For Johnson's government, the current row has almost nothing to do with Northern Ireland. Officials have shown repeatedly that they neither understand nor care about Northern Ireland and how Brexit has disturbed the delicate balances there.

They also repeatedly make the mistake of treating hard-line unionism as the only political view in Northern Ireland, ignoring the vast majority who do not support the DUP and showing open contempt for the region's large Irish nationalist population.

Brexit was rejected by Northern Irish voters. It has created major complications in the processImage: picture-alliance/empics/B. Lawless

Time to make the truth hurt

The EU has made errors too, the worst of which was the appalling decision to trigger Article 16 during the row earlier this year on vaccines, a decision that was immediately revoked after the Irish government's horrified reaction.

Then there's the protocol itself.
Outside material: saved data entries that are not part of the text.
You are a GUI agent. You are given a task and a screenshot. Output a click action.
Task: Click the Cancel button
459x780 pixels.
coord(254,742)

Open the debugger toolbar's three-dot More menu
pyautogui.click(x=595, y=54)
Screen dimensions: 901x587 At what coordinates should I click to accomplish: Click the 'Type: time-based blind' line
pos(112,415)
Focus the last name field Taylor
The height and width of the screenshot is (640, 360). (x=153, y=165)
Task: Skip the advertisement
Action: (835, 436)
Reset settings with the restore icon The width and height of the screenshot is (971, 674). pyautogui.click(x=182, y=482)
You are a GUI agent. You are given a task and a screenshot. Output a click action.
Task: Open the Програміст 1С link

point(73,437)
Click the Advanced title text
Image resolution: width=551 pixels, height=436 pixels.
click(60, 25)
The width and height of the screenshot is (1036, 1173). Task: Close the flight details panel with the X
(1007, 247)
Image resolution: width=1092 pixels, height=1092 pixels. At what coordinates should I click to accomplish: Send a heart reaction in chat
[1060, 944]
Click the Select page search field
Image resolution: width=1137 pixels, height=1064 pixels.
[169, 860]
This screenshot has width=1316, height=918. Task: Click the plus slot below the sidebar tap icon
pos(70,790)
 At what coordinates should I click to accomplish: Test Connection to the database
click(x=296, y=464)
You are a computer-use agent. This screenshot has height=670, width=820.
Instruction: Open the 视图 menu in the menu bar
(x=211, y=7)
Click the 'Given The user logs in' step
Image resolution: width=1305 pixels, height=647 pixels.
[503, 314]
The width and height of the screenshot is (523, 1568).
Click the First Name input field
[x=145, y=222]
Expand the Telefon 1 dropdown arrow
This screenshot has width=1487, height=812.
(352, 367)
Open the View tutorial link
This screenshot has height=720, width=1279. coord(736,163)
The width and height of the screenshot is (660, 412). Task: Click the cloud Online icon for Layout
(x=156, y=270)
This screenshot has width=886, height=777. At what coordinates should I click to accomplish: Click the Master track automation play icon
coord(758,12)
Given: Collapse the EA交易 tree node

The EU's willingness to change it so much is an acceptance that it is flawed, although it has to be hammered home that the UK government has made almost no effort to make it work.

Still, Sefcovic has done something that Johnson and company have failed to: engage with the people in Northern Ireland. The proposed changes to ease the flow of goods by cutting costs and red tape are based on extensive consultation and have been broadly welcomed by business leaders there.

Yet Frost and Johnson continue to push irrelevant issues such as the role of the European Court of Justice's, whose oversight they object to. That is essential to Northern Ireland remaining in the single market and is of no consequence to businesses operating there.

The EU cannot afford any more concessions. If it does, Ireland's place in the single market would be under threat. That would be fatal for the bloc's reputation as protector of its members' interests.

The EU must not continue to enable a UK government that has proven itself erratic, untrustworthy and duplicitous. If it does so, it will give succor to crooks all over Europe at a time when they need little encouragement.

The problem is not the protocol, not the EU, not Ireland. It is Brexit. Those who pushed the vote will never admit that, but the EU cannot keep making it easier for them to deny reality.